SMR’ler geleneksel nükleer santraller için uygun olmayan yerlerde, yeterli iletim hatlarının ve şebeke kapasitesinin bulunmadığı alanlara kurulabiliyor.
Özellikle 10 megavata kadar elektrik üretmek üzere tasarlanmış SMR’lerin bir alt kümesi olan “mikroreaktörlerin” acil durumlarda yedek güç kaynağı olarak hizmet verebileceği, enerjiye erişilemeyen bölgelerde hizmet sağlayabileceği belirtiliyor.
Dünya genelinde birçok ülke ve şirket söz konusu yeni nesil santrallerin hayata geçirilmesi için çalışmalarına devam ediyor.
Rusya’nın Mayıs 2020’de ticari faaliyetine başlayan ve dünyanın ilk yüzer nükleer santrali ünvanına sahip “Akademik Lomonosov” yüzer santrali, 35 megavatlık iki SMR’den oluşuyor. Rusya’nın yanı sıra Arjantin, Kanada, Çin, Güney Kore ve ABD’de de yapım veya lisanslama aşamasında SMR’ler bulunuyor.

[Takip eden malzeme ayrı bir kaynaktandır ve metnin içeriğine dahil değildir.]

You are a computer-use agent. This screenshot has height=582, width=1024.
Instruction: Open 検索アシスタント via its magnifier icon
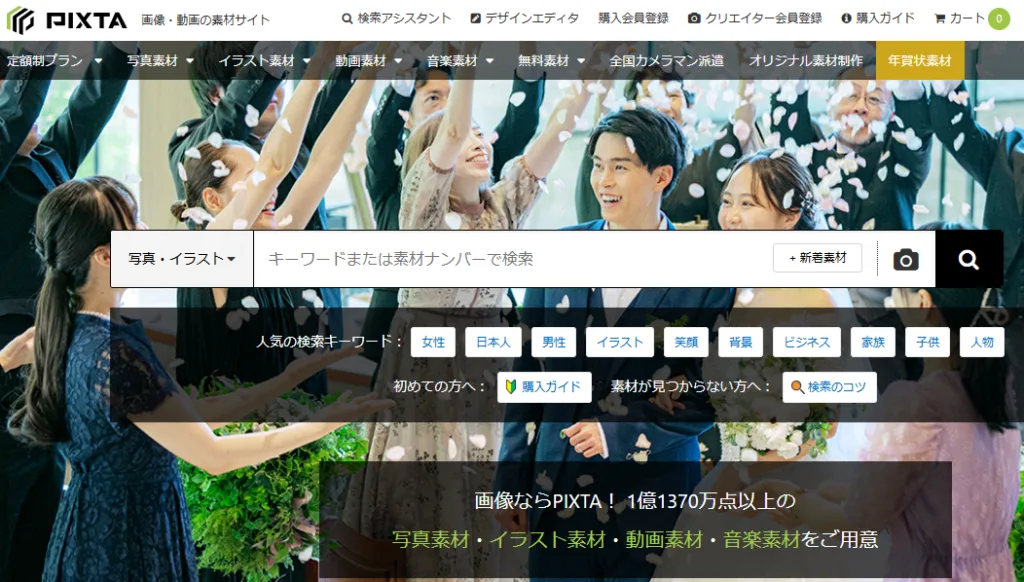(x=347, y=17)
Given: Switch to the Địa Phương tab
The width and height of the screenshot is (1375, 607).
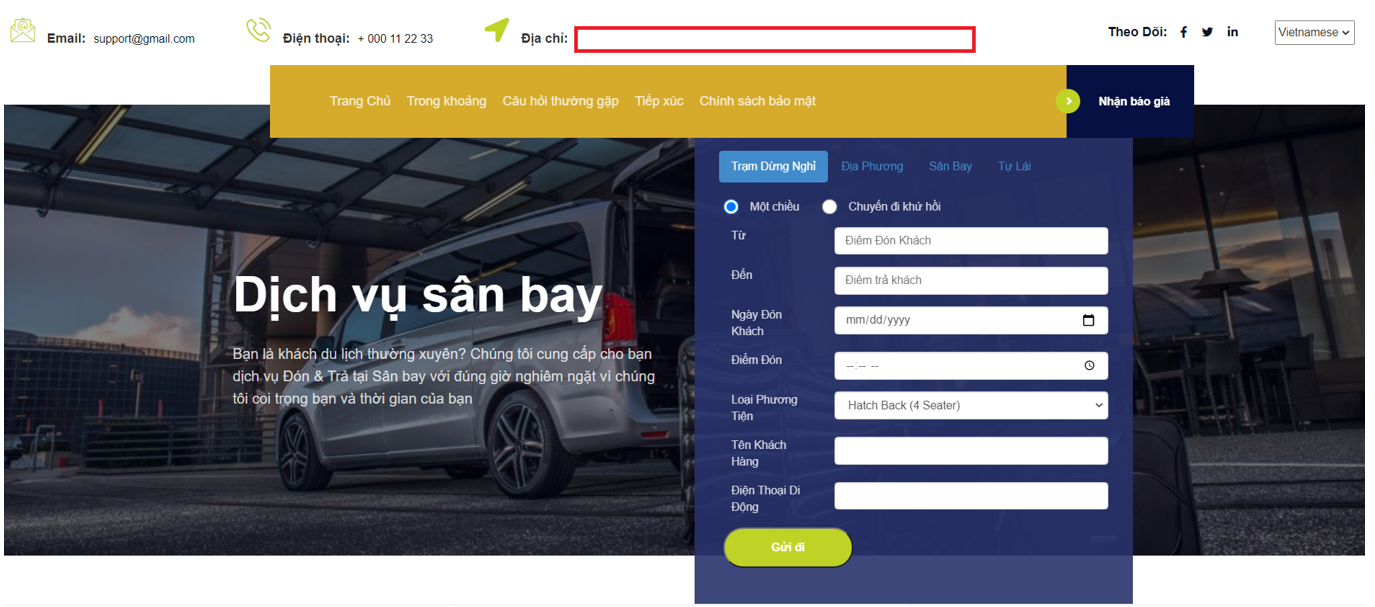Looking at the screenshot, I should [871, 166].
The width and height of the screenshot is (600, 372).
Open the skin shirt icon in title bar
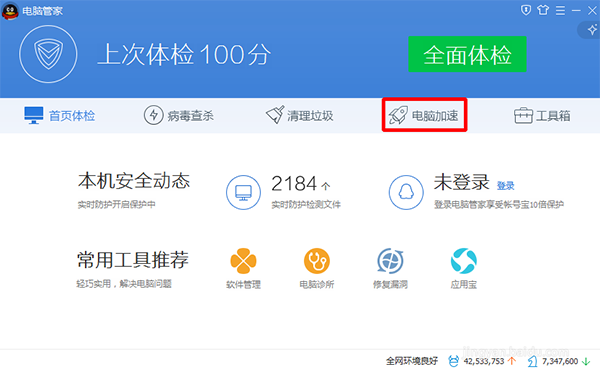pos(543,10)
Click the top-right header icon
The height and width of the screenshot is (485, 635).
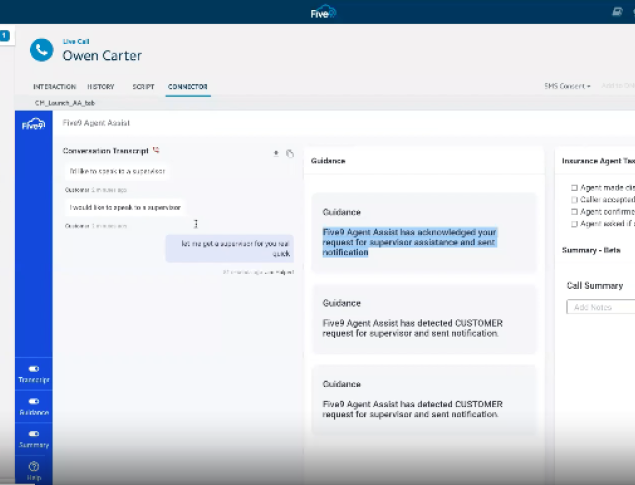[617, 11]
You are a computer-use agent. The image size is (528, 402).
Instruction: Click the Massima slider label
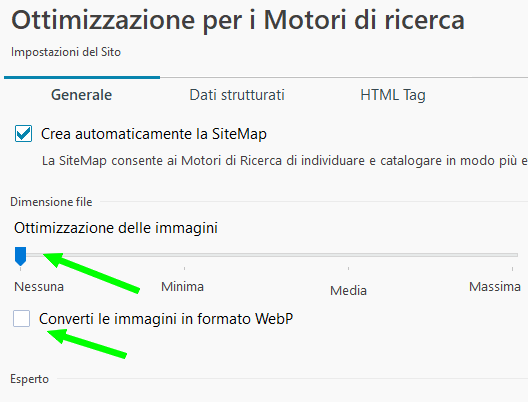point(495,287)
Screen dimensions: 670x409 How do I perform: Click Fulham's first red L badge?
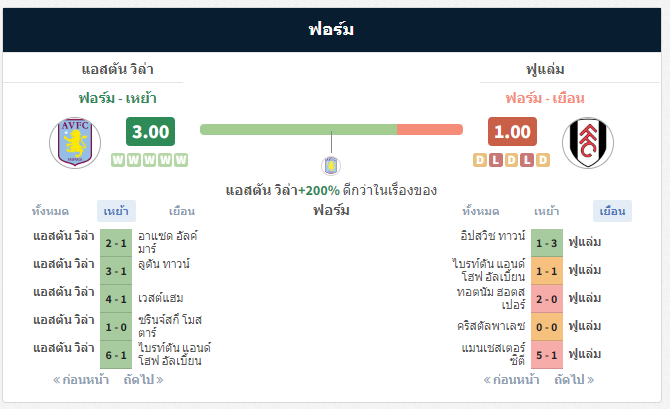tap(496, 160)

IAEA’ya göre, henüz lisanslanmamış yenilikçi reaktörler ve nükleer endüstri için yeni olan modüler üretim yöntemleri dahil olmak üzere 18 ülkede 70’den fazla SMR tasarımı geliştiriliyor.

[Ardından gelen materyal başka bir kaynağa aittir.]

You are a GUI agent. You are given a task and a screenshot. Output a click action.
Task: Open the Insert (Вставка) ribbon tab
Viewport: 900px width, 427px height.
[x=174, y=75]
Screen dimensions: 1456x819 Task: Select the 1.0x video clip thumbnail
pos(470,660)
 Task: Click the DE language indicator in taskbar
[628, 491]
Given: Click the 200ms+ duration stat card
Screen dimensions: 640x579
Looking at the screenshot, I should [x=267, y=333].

Geleneksel nükleer santraller gibi 7 gün 24 saat, iklim ve mevsim koşullarından bağımsız bir şekilde kesintisiz ve temiz enerji üretebilen SMR’lerin enerji dönüşümünde kilit rol oynayacağı ve ülkelerin sürdürülebilir kalkınma hedeflerine katkı sağlayacağı değerlendiriliyor.
“Seri üretim konsepti, finansal ve düzenleyici bakış açısından ana avantaj”
Copenhagen Atomics Üst Yöneticisi (CEO) Thomas Steenberg, AA muhabirine, “küçük” ve “modüler” olmalarıyla bilinen SMR kavramının geniş bir terim olduğunu, “reaktörler” söz konusu olduğunda kullanılan teknoloji nedeniyle birbirlerinden farklılaşabildiğini ifade etti.
Steenberg, “Daha az şebeke altyapısına ihtiyaç duyması nedeniyle dünyanın birçok yerinde tercih edilen SMR’lerin ana avantajı, daha hızlı uygulanabilir ve daha küçük bir enerji santrali olması. Genel olarak, otomobil üretiminden bildiğimiz gibi bir seri üretim konsepti, finansal ve düzenleyici bakış açısından ana avantaj olarak görülüyor.” dedi.
SMR’lerin birçok ülkenin odağında yer aldığına dikkati çeken Steenberg, “SMR alanında, 2030’un sonuna kadar bir dizi uygulamanın hayata geçirilmesi planlanıyor. İlk projeler Avrupa’da olabilir.” değerlendirmesinde bulundu.